Yep, we’ve all been there. The new year’s resolutions of practicing daily gratitude, the weekly meditation or yoga, healthy eating or reading before bed every night. Starting with a whole heap of enthusiasm, and then before you realise it, you can’t remember the last time you picked up your book or got out the yoga mat…
It’s hard!
It’s not that the intention isn’t there, but those self-care practices slip by the wayside too easily sometimes and that can be for a variety of reasons. Let’s talk about some very common reasons why you can’t commit to self-care – and what we can do to change that!
What is Self-Care?
Firstly, self-care can look different to everyone. And there are lots of different things you can do to look after your mind and body. For some people it might mean exercising three times per week, for others it might mean gratitude and meditation practice, or simply a hair mask, Netflix and bubble bath night each week. Self-care is simply making the time to nurture your mental and physical wellbeing; prioritising yourself over others if necessary.
Why You Can’t Commit to Self-Care
1. You over-commit and overwhelm yourself
Self-care and the world of wellbeing can be a little overwhelming at times. It seems that the more you learn about and attempt to take on, you find out about twice as many things to help you achieve the ultimate state of ‘wellbeing’. But it’s a journey and not something to stress about. Nobody can meditate, make a morning smoothie, take a lunchtime walk in nature, catch up with a friend or loved one, practice gratitude, go to the gym or a yoga class, cook a nutritious meal and read a chapter of your book EVERY day while also working a busy day at the clinic!
So while it’s great to have ambitions of making self-care a real priority in your life, take it slow and implement a new practice gradually and allow yourself to reach a state of automation before adding a new one.
You are more likely to give up sooner if you try to start with a mountain of new things to cram into your day or week.

2. You don’t create back-up systems
When we decide we want to practice gratitude, for example, the novelty is still fresh and we can clearly remember the article we read about it the other day. It’s very easy to remember to complete our gratitude journal for the first few days…
But then as life gets busy, it’s easy to forget to make time for our self-care. And the more time that passes in between our self-care sessions, the easier it is to forget to do it again.
This is why creating fall-back systems and reminders is really useful when starting out! According to James Clear (author of Atomic Habits), it takes on average 66 days for a behaviour to become automatic. And for people to really form steadfast habits, it can take from 2 to 8 months!
Interestingly, he also found that even if you do miss a day here and there, it didn’t make a difference to the overall habit-formation. This biggest factor was time!
If you’re like me and have way too many plates spinning, relying on ‘just remembering’ to practice meditation before bed isn’t very reliable.
But you can counter this with a little organisation and fore-thought. Your phone reminders app is extremely useful for things like this. If you don’t have your phone on you all the time, then a little post-it note on your bathroom mirror can help.

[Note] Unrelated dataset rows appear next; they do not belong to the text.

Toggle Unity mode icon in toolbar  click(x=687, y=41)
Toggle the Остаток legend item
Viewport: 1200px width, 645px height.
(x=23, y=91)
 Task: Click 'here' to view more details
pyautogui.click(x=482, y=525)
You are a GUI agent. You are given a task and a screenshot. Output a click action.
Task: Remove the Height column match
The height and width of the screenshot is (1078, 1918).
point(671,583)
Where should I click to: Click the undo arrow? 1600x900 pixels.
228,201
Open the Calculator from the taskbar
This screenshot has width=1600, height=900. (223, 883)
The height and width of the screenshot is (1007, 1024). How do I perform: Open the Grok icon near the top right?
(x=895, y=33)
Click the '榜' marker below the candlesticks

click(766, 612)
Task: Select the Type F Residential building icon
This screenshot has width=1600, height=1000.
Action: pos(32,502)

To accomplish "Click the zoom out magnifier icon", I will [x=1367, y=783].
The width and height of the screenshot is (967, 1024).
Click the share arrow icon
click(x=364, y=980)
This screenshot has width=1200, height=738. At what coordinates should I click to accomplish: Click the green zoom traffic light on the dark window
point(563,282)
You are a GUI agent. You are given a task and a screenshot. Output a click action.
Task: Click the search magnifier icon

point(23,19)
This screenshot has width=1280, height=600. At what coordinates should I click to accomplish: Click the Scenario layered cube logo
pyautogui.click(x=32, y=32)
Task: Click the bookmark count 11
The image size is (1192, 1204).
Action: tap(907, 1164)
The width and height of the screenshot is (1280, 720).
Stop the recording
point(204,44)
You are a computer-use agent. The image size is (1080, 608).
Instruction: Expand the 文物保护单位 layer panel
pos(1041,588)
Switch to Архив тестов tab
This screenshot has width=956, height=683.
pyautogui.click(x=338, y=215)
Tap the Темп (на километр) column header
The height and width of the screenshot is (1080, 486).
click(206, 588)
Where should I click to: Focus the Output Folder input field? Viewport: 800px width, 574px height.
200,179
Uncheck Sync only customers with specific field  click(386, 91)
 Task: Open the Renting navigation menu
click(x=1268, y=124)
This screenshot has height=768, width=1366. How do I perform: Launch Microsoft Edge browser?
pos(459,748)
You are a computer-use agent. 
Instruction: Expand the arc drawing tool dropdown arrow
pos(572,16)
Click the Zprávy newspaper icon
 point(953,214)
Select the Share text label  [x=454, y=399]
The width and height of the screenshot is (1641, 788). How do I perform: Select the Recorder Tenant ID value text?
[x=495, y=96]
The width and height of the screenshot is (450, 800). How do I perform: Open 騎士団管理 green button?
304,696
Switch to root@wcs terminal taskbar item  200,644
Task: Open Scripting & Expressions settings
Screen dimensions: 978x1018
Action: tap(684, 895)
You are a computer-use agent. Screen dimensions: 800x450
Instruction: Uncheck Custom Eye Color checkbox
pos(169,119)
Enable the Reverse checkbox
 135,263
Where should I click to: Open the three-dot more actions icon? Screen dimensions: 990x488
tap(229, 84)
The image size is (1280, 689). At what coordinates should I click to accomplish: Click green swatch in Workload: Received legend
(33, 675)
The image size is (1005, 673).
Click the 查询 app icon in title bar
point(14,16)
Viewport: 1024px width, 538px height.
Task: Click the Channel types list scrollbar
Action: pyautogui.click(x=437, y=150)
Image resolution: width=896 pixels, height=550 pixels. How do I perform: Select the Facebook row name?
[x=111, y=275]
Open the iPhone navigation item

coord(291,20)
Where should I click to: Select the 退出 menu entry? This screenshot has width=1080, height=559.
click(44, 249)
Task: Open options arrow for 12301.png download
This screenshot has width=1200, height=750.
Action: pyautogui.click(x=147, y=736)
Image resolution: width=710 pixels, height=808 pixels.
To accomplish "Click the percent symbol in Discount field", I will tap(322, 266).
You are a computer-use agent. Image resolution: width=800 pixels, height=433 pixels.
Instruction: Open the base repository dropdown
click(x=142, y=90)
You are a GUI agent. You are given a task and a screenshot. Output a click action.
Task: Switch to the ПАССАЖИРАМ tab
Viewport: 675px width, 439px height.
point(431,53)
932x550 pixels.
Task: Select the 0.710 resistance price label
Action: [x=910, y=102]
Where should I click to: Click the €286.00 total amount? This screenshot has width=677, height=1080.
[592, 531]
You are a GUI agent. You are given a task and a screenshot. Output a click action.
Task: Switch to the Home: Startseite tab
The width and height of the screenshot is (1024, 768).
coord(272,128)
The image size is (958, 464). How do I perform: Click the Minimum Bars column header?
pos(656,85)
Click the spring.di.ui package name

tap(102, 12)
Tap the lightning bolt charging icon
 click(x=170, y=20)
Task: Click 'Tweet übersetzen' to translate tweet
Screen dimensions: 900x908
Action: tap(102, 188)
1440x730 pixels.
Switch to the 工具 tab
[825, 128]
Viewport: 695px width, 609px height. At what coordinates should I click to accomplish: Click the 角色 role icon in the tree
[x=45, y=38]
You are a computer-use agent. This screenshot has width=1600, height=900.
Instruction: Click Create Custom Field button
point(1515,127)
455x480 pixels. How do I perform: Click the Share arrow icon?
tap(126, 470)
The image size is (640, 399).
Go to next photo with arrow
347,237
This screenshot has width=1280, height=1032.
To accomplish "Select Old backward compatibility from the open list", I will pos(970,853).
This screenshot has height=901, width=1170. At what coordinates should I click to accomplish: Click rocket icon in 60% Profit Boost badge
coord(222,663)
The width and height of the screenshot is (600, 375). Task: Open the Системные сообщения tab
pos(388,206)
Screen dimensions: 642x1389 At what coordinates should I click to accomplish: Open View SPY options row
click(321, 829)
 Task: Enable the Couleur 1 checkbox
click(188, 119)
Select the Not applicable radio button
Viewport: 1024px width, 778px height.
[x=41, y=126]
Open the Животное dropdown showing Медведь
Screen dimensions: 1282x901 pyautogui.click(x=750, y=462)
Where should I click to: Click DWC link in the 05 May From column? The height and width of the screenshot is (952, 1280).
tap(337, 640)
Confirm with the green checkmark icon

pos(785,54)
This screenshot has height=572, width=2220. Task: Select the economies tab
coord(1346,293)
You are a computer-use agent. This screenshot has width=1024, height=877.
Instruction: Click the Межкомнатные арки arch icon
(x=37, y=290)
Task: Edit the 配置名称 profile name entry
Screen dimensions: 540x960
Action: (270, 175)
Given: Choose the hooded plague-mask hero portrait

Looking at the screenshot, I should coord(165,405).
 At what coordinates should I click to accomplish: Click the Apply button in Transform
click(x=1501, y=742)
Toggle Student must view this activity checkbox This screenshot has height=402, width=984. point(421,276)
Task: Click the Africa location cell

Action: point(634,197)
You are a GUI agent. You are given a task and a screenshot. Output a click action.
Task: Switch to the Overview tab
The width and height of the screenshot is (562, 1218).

Alternatively, hold yourself accountable and make plans with friends. Want to implement more exercise to your schedule? Plan a gym session or evening run with your friend or partner so they can remind you and make sure you don’t back out (within reason of course).
3. You don’t see immediate effects
As mentioned above, it can take up to and sometimes longer than 2 months to form a habit. So sticking with something for that long when you can’t see any tangible positive effects from it can also be really difficult.
In one study about gratitude practice, they had participants write in 2 types of gratitude journal and others write a control journal. After 1 month they saw a significant reduction in depression and negative outlooks in the gratitude journal groups, compared to the control.
This means that, if you started to see a benefit in your mental wellbeing after 1 month, it could give you a boost to continue the practice in order to reach that habit forming threshold of 2 months.
In writing, a month seems like no time at all, but I know how hard it is to start something new and maintain it for more than 2 weeks, let alone a month.
When the novelty wears off and it’s harder to find time to squeeze in these practices, not seeing any tangible benefits can be pretty unmotivating, and all the more reason to stop.

So what can we do?
As I’ve alluded to in each of these points, there are definitely things we can do to help ourselves out and give ourselves the best chance of success on our self-care journeys.
Firstly, try not to over-commit. Sure, other people might seem like they’re doing way more for their mental and physical wellbeing but for every marathon, you need to take the first step. Building up your self-care, one step at a time, is bound to leave you in much better stead for forming good, strong habits and therefore seeing long-lasting benefits.
Hold yourself accountable and set reminders on apps or around the house in order to help yourself stay consistent and committed. Hopefully after a period of time, these practices will be so ingrained and habitual that you won’t need reminders at all. But there’s no shame in needing them early on!
Finally, push on when you don’t see or feel any effects in the first couple of weeks. This can be the hardest part of the journey but keep the long-term in mind and keep consistent for future you.